Ilustrasi proses penyelidikan kepolisian. Polsek Cikarang Utara memastikan penanganan kasus dugaan pengeroyokan yang menewaskan seorang pelajar pada Oktober 2025 masih terus berlanjut sesuai prosedur hukum.
INFO CIKARANG – Kepolisian Sektor (Polsek) Cikarang Utara memastikan penanganan kasus dugaan pengeroyokan yang menyebabkan seorang pelajar meninggal dunia masih terus berjalan.
Polisi menegaskan bahwa proses hukum terhadap perkara tersebut tidak pernah dihentikan dan saat ini masih berada dalam tahap penyidikan.
Korban diketahui bernama Fizzy Alfatah (15), pelajar asal Kampung Tanah Baru, Desa Karangbaru, Kecamatan Cikarang Utara, Kabupaten Bekasi.
Peristiwa tragis itu terjadi di depan Toko AIMA, Jalan RE Martadinata, Kelurahan Tanahbaru, Kecamatan Cikarang Utara, pada Sabtu, 18 Oktober 2025, sekitar pukul 02.30 WIB.
Berdasarkan hasil penyelidikan, korban mengalami luka akibat dugaan penganiayaan dan sempat dilarikan ke RS Bhakti Husada untuk mendapatkan penanganan medis.
Namun, nyawa korban tidak berhasil diselamatkan.

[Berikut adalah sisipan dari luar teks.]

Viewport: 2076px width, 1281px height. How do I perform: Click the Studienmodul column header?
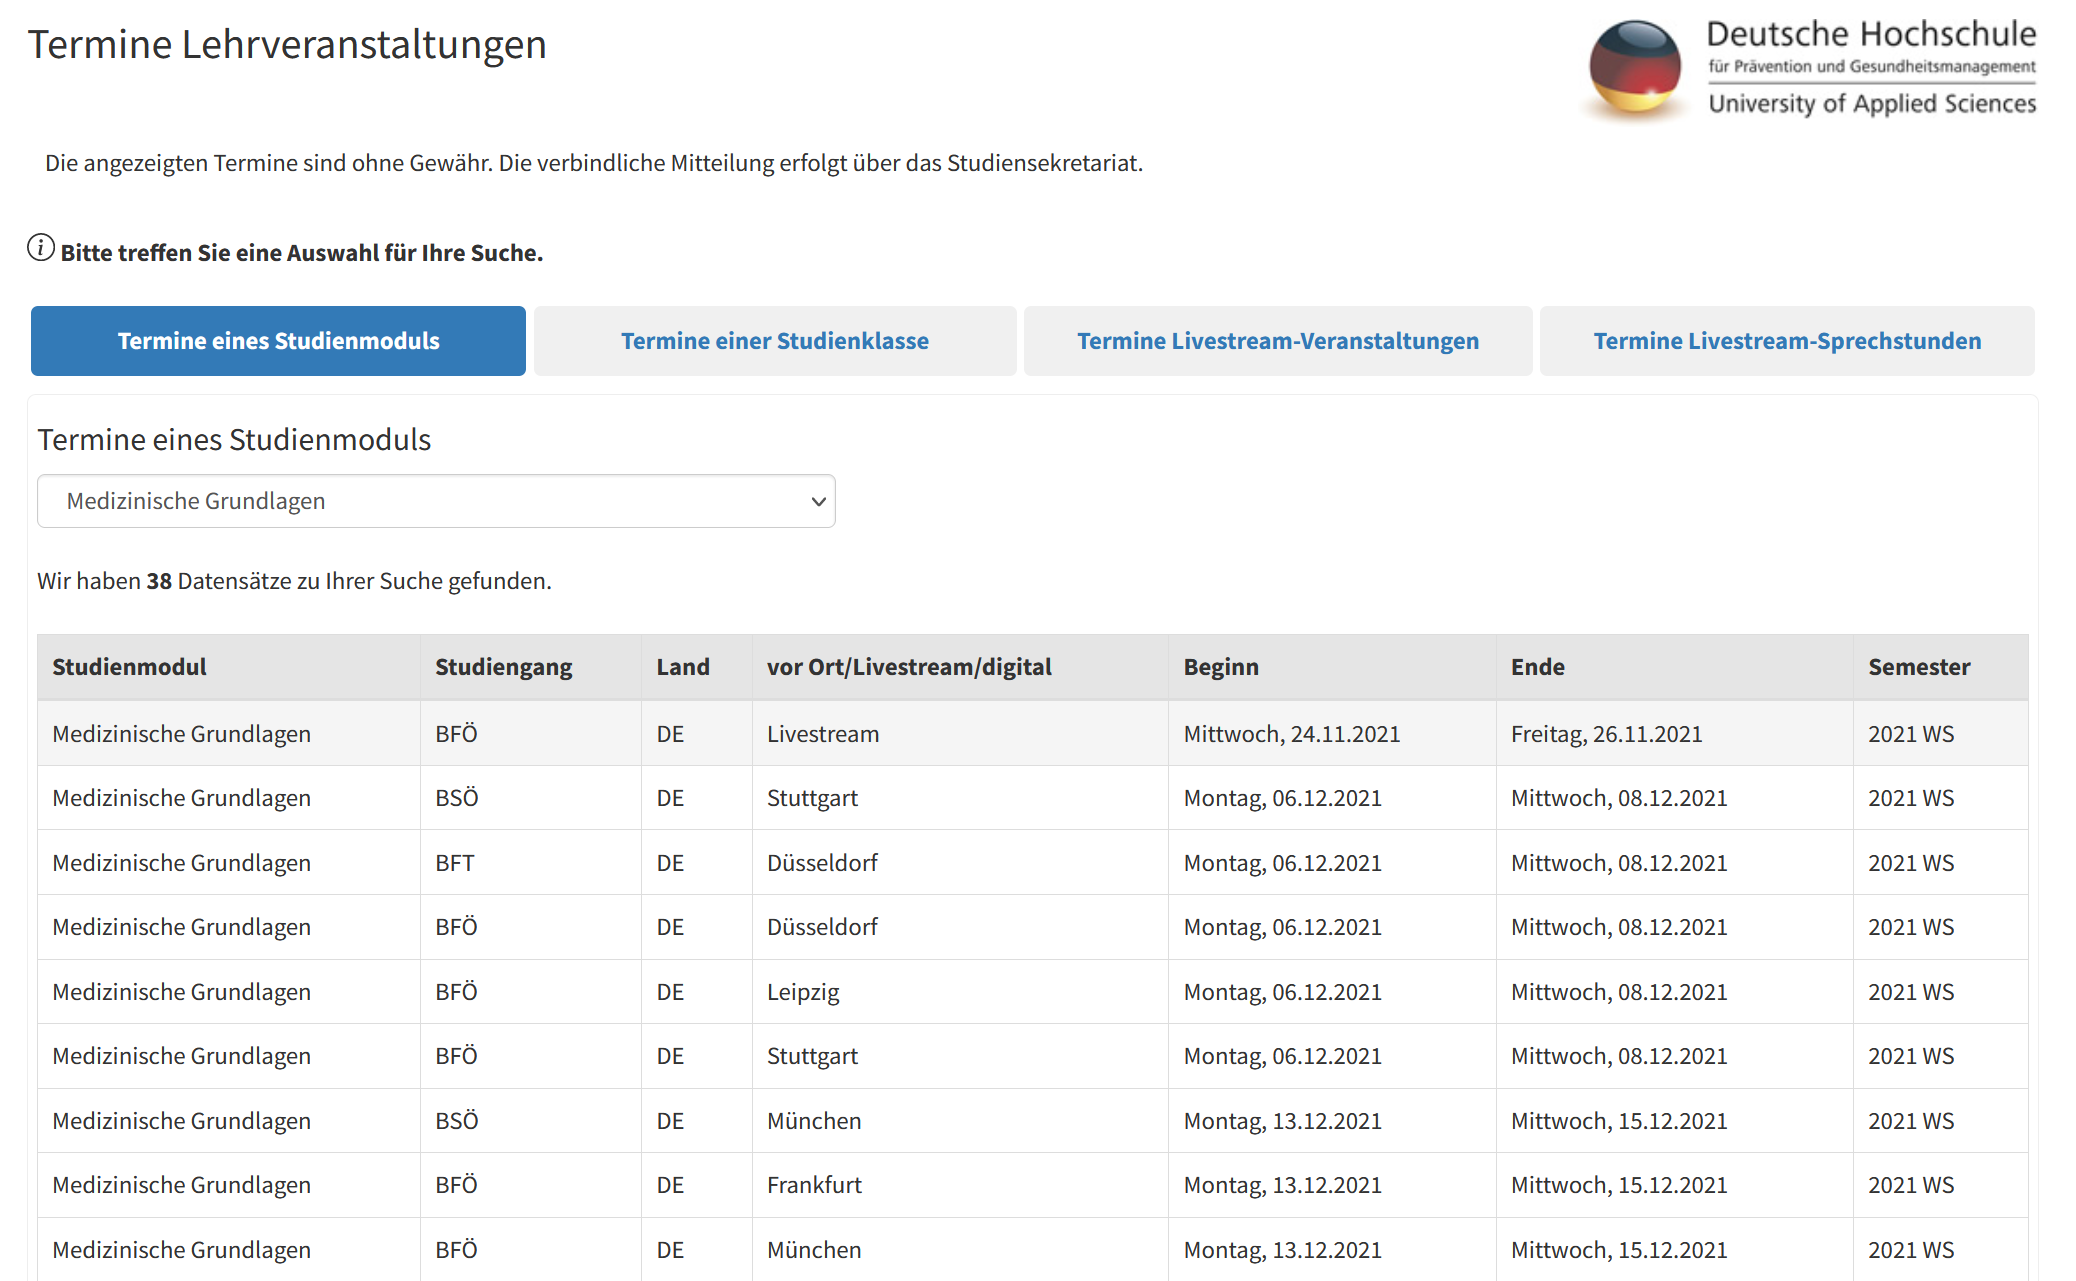click(129, 667)
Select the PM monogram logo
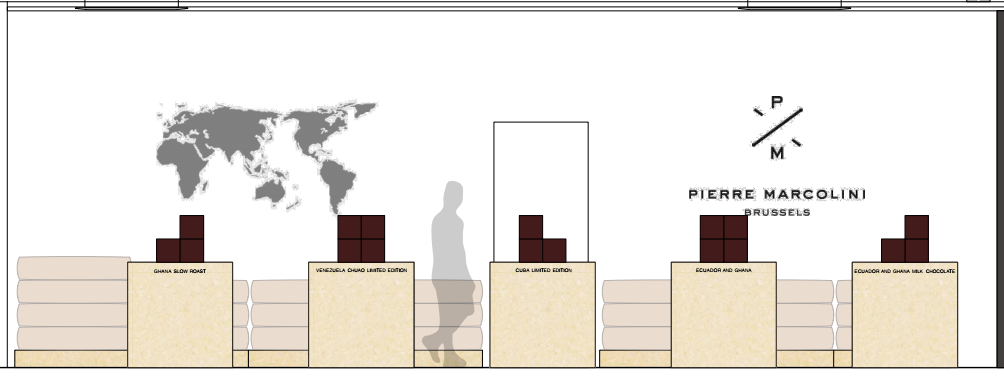Image resolution: width=1004 pixels, height=376 pixels. pos(777,127)
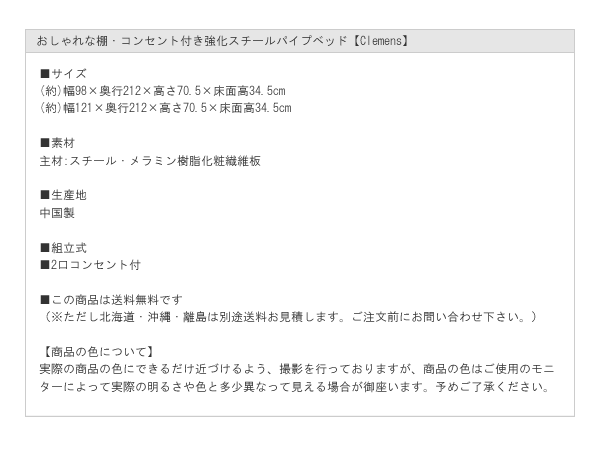Click the first line of color disclaimer

tap(297, 369)
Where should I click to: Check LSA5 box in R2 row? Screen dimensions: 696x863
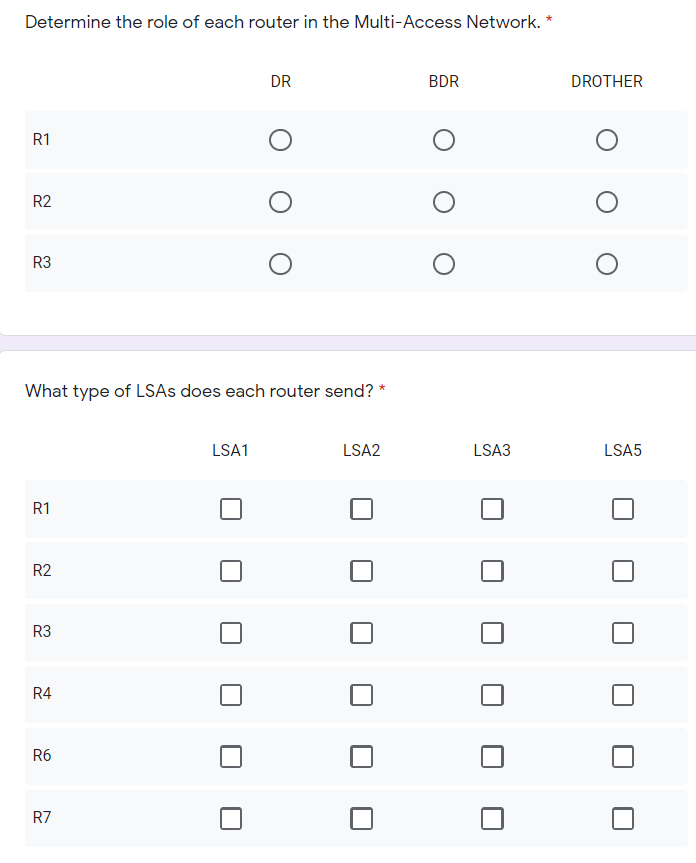[x=622, y=571]
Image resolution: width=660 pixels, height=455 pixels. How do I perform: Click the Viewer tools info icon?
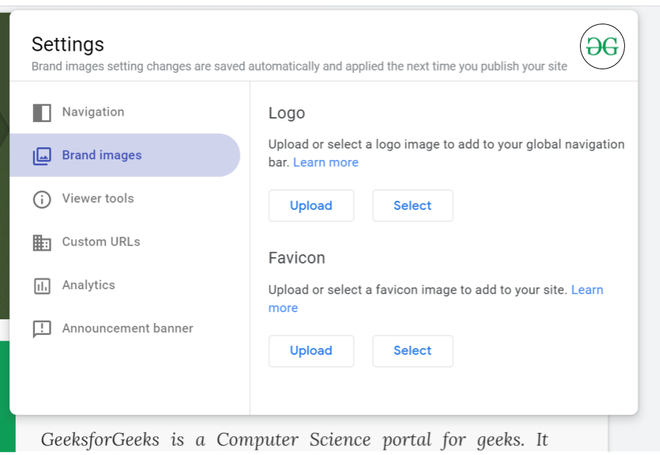point(41,199)
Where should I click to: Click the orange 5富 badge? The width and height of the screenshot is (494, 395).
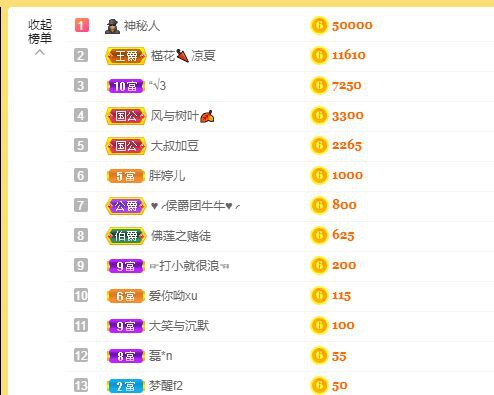(126, 176)
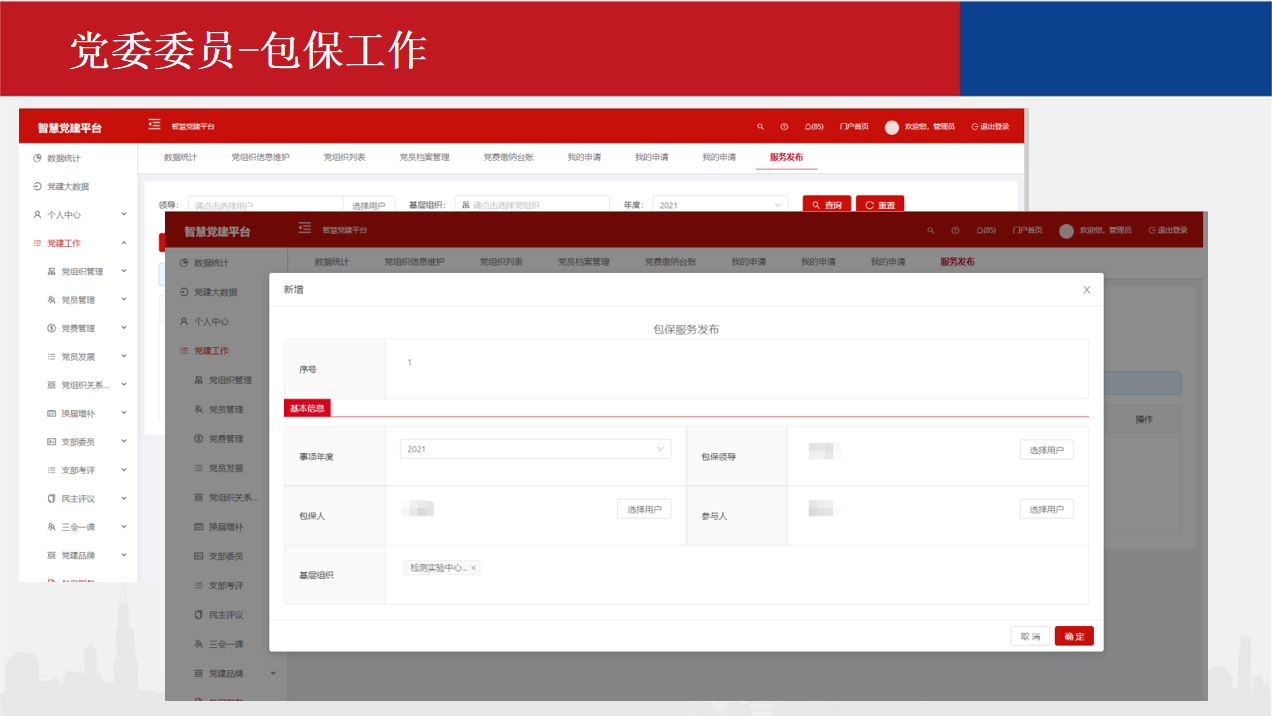Open the 年度 2021 dropdown in the rear filter bar
This screenshot has height=716, width=1272.
click(720, 205)
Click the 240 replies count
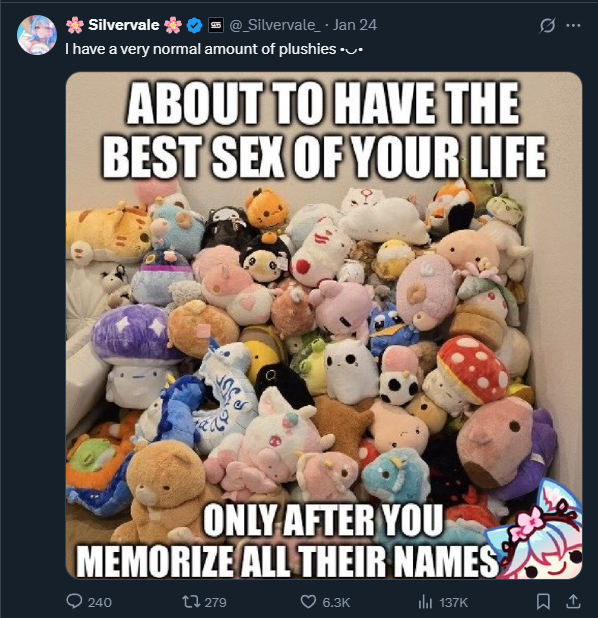 (100, 602)
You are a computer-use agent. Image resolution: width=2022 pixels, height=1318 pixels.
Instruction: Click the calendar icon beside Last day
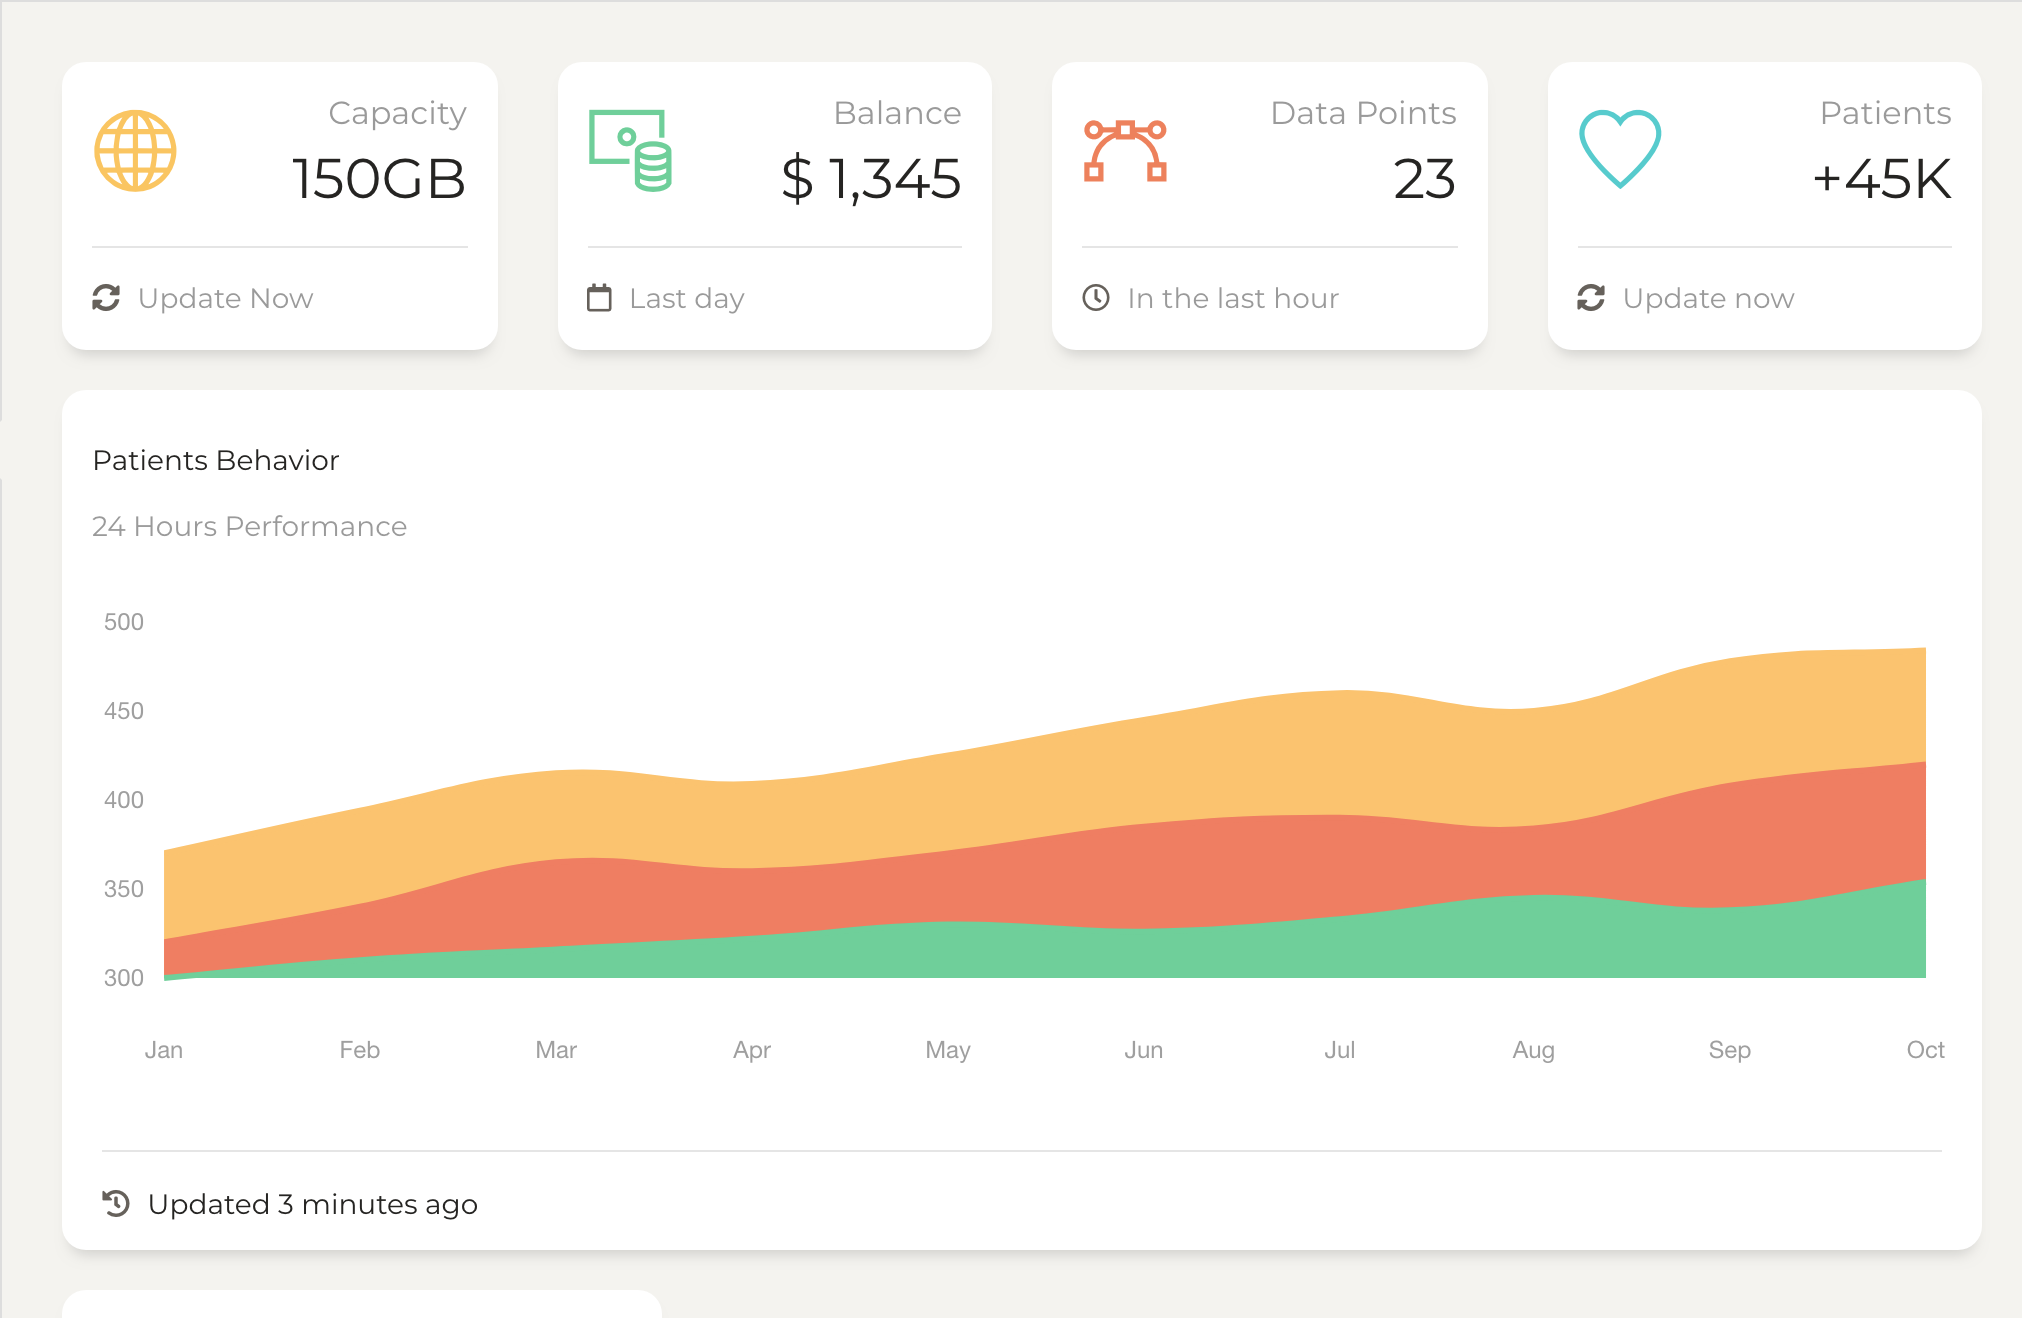599,298

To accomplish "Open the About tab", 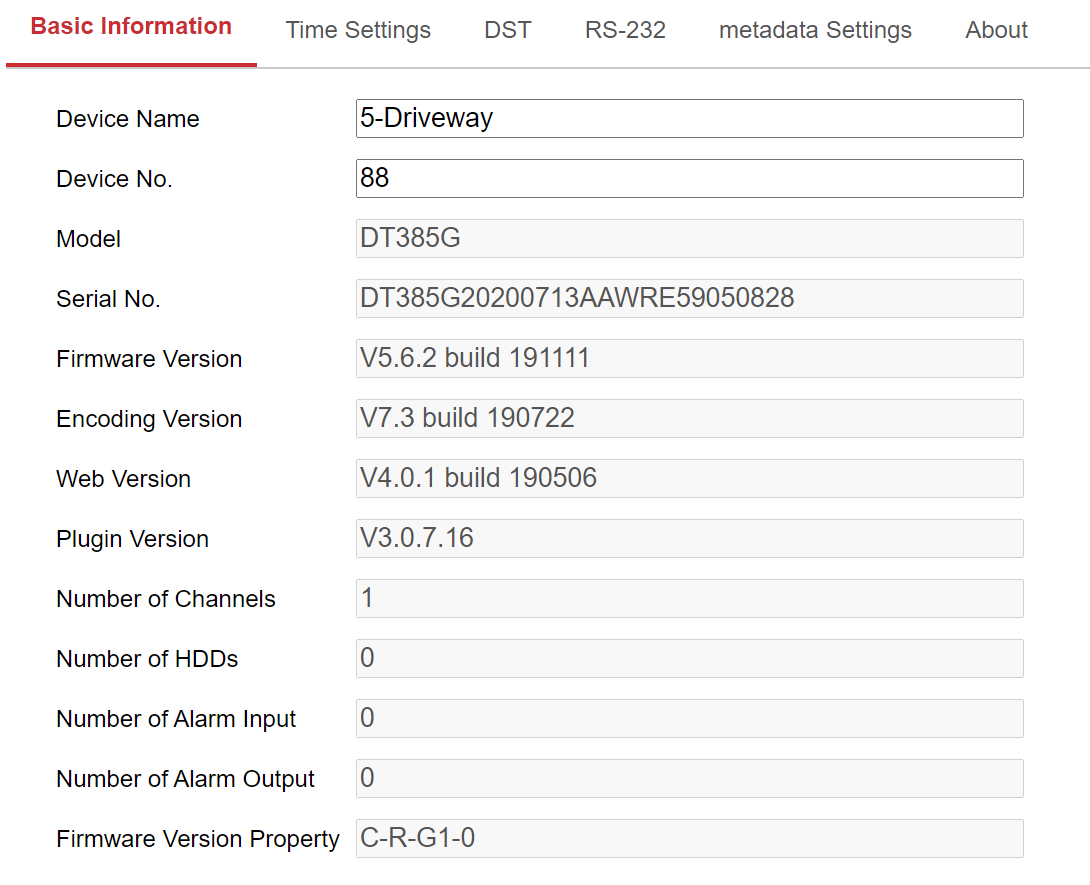I will 996,30.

Selanjutnya, jenazah korban dibawa ke RS Polri guna menjalani proses autopsi sebagai bagian dari penyidikan.
Dalam perkembangan kasus tersebut, polisi telah mengamankan seorang Anak yang Berhadapan dengan Hukum (ABH) berinisial F (16) yang diduga terlibat dalam perkara tersebut.
Karena masih berstatus di bawah umur, proses pemeriksaan dilakukan sesuai ketentuan Sistem Peradilan Pidana Anak (SPPA) dengan pendampingan dari Balai Pemasyarakatan (Bapas).
Setelah menjalani proses hukum, yang bersangkutan sempat dititipkan di UPTD Dinas Sosial Cileungsi, Bogor, sebelum akhirnya diserahkan kembali kepada orang tuanya untuk menjalani pembinaan.
Kapolsek Cikarang Utara, Kompol Noach Hendrik, S.I.K., M.A., menegaskan bahwa tidak ditahannya terduga pelaku di ruang tahanan Polsek bukan berarti perkara tersebut dihentikan.
“Dari awal proses, anak tersebut didampingi oleh Bapas. Karena masih di bawah umur, yang bersangkutan ditempatkan di UPTD Dinas Sosial dan kemudian diserahkan dalam pembinaan orang tuanya. Namun hal itu tidak menghentikan proses hukum. Penyidikan tetap berjalan di Polsek Cikarang Utara,” ujar Kompol Noach Hendrik.
Ia menjelaskan, hingga saat ini penyidik masih terus melengkapi berkas perkara sesuai petunjuk dari Jaksa Penuntut Umum (JPU).
Sebelumnya, berkas perkara telah beberapa kali dilimpahkan ke pihak kejaksaan. Namun, berkas tersebut dikembalikan melalui petunjuk P-18 dan P-19 agar dilakukan pelengkapan terhadap sejumlah administrasi maupun materi penyidikan.
Polisi memastikan seluruh petunjuk dari kejaksaan tengah dipenuhi agar berkas dapat segera dikirim kembali dan perkara memperoleh kepastian hukum.
“Proses penyidikan masih terus berjalan. Kami akan menuntaskan perkara ini sesuai prosedur hukum yang berlaku hingga memperoleh kepastian hukum,” tegas Kapolsek.
Pihak kepolisian juga mengimbau masyarakat untuk tidak mudah terpengaruh informasi yang belum dapat dipastikan kebenarannya serta mempercayakan proses penanganan perkara kepada aparat penegak hukum yang sedang bekerja sesuai ketentuan yang berlaku.